The criminal penalty for nonviolent retail theft that does not exceed $950 of merchandise is typically up to six months of jail time and no state prison time, but opponents assert that few serve their full sentences and some don’t show up to court. Critics also say that the measure doesn’t target repeat offenders.
Since 2019, shoplifting in San Mateo and San Francisco counties has increased 53% and 43%, respectively, the highest out of California’s 15 largest counties, according to Magnus Lofstrom, a policy director at the Public Policy Institute of California who detailed his report at a hearing this month before the Assembly Select Committee on Retail Theft.
A 2018 report from the PPIC found that recidivism rates decreased after Proposition 47 and that violent crime did not increase as a result of the measure.
But one leading organization of state prosecutors says that has changed since the COVID-19 pandemic and the economic distress caused by job losses and government shutdowns.
Social media posts and news coverage showing brazen shoplifters smashing windows and grabbing whatever items they can have fueled fears that the more lax punishments under Proposition 47 opened the door to more crime.
Rachel Michelin, the president of California’s Retail Assn. and a panelist at a hearing last week, supports revising Proposition 47 in a November ballot measure, saying “it’s not about putting people in jail.”
“Our goal is to stop people from stealing [and] to deter the behavior,” she said. “Right now, the perception is you can go into a store, pack your bag up with stuff and there won’t be a consequence.”
Jeff Kreshek, a senior vice president at Federal Realty Investment Trust, which he said owns 102 shopping centers nationally and across California, said the problem is more pervasive and pronounced in the Golden State “than any other place we have property.”
But when asked to provide data by lawmakers at last week’s hearing, he came up empty-handed.
“I asked 15 retailers for data [before this] and they couldn’t provide it. I realize it makes your job harder,” he told the committee. “My data is stores closing, retailers not being able to hire. Consumers telling us they don’t feel safe going out.”
Many speculate that data collection on these crimes is so scattered because not every incident is being reported and there are inconsistencies in how police agencies categorize the incidents.
Lynn Melillo, who sits on the board of the California Grocers Assn., said at the hearing held by the Little Hoover Commission this month that their “biggest” spending goes to security guards.

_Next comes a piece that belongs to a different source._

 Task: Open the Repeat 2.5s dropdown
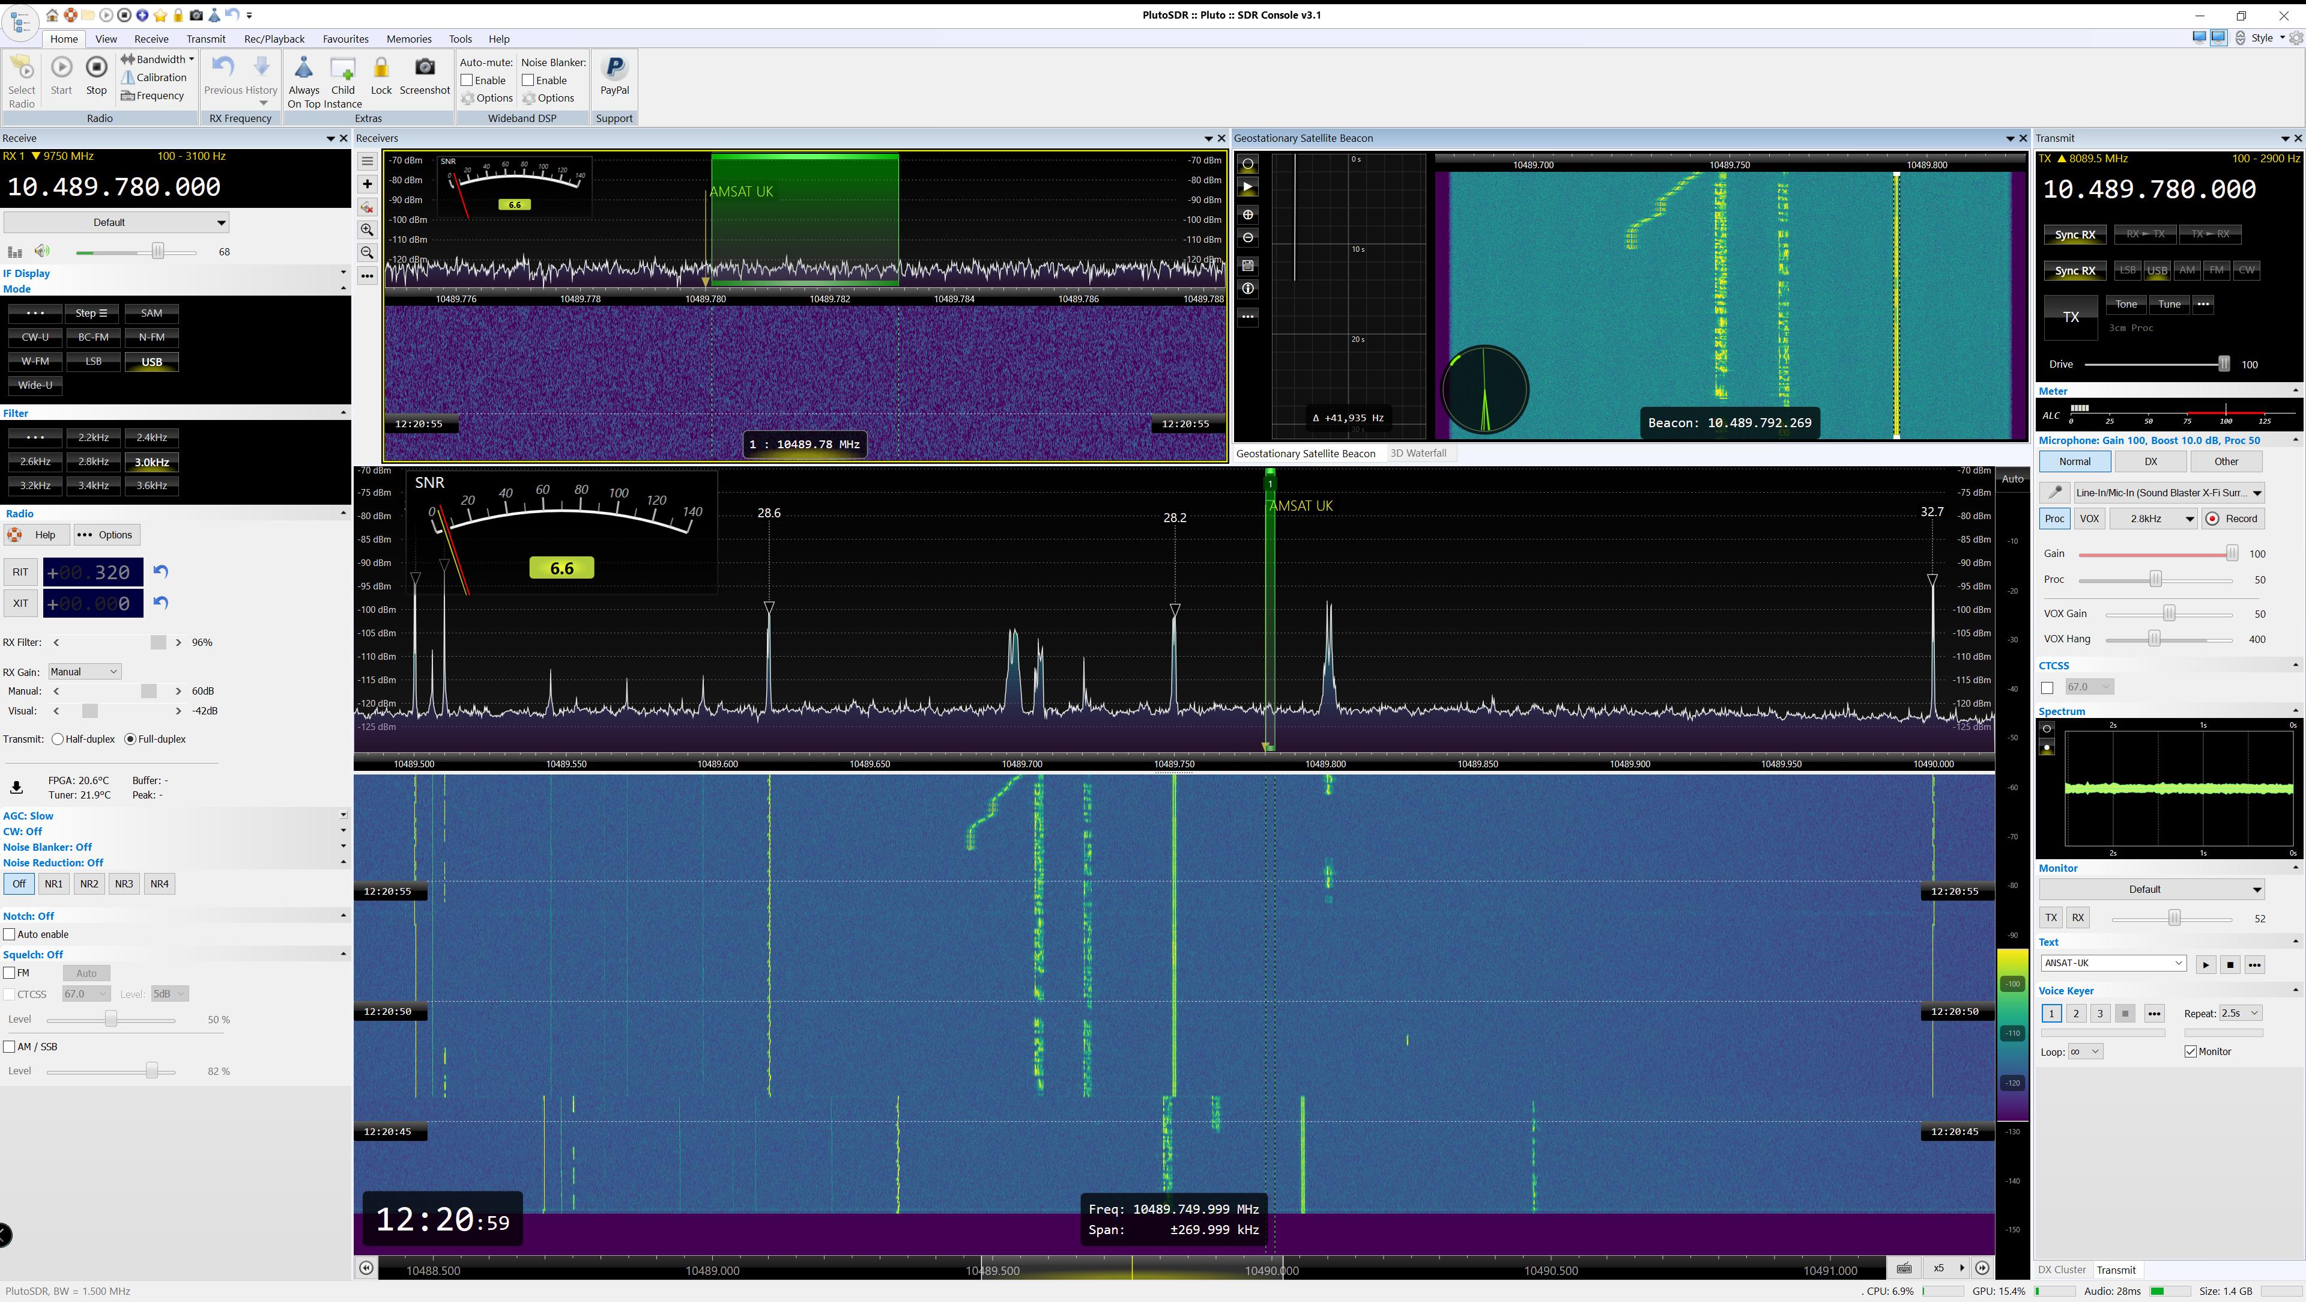(x=2240, y=1014)

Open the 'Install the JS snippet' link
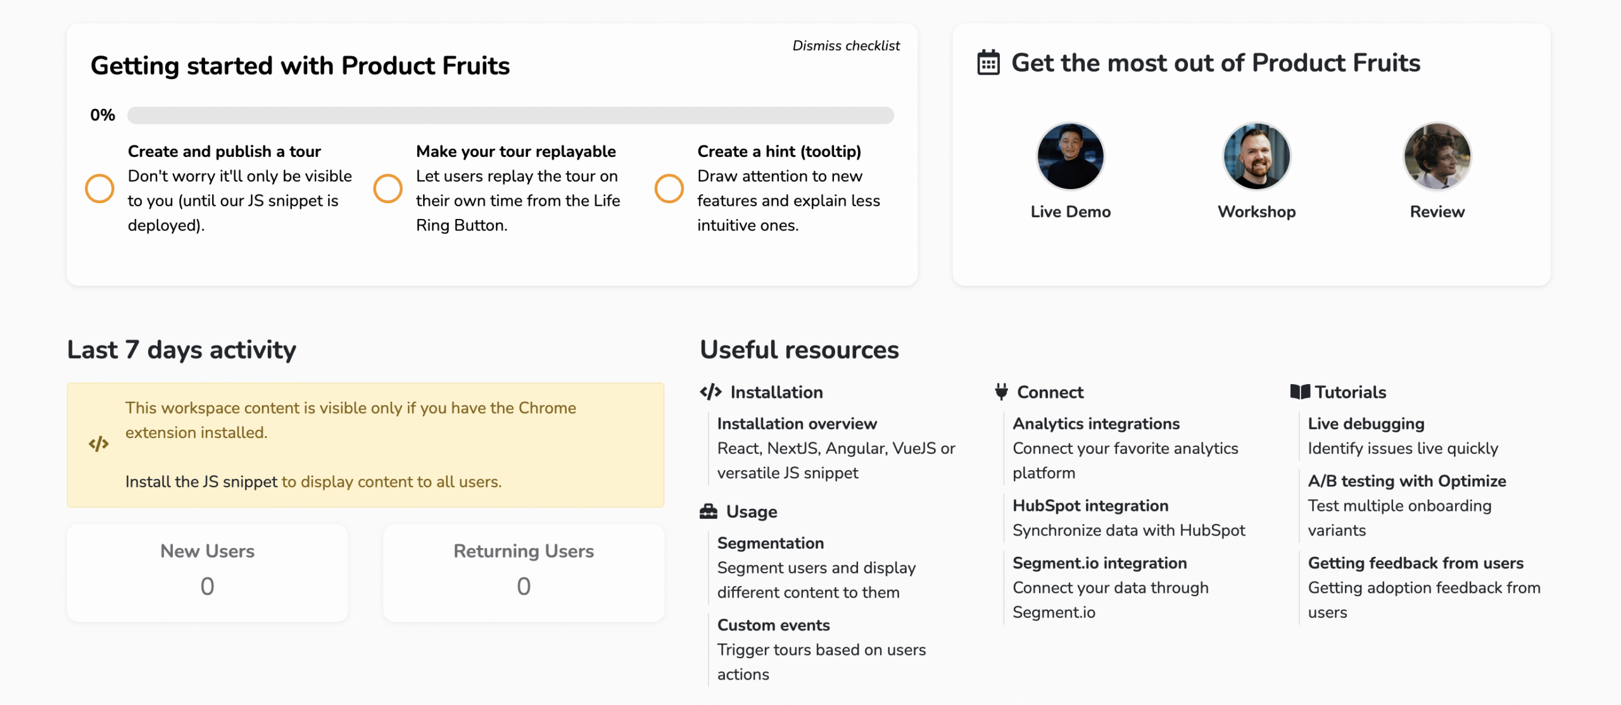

“It feels like there [are no consequences],” she said. “We feel we stand alone because we do call the police […] they’re not always responsive.”
Several lawmakers on the committee agreed that these crimes could be prevented once there are restrictions on selling stolen goods online.
A bill from Sen. Nancy Skinner (D-Berkeley) addressed this issue and went into effect this year. The law requires online marketplaces to request certain tax, payment and contact information from high-volume third-party sellers to limit the sale of stolen goods. It also authorizes the attorney general to penalize any sellers or platforms that violate the bill’s requirements.
The newly appointed Labor and Employment Committee chair, Liz Ortega (D-San Leandro), said there “are still loopholes” in that law that need to be addressed.
“[That] is an area I really want to work on,” she said.
Kreshek of Federal Realty said regulating the sale of goods on platforms such as Amazon and Facebook Marketplace is “no small task.”
“But is that a part of a solution? Absolutely,” he said. “You need to take away the vehicle through which merchandise is sold. If you don’t make it harder to sell, you don’t resolve the problem.”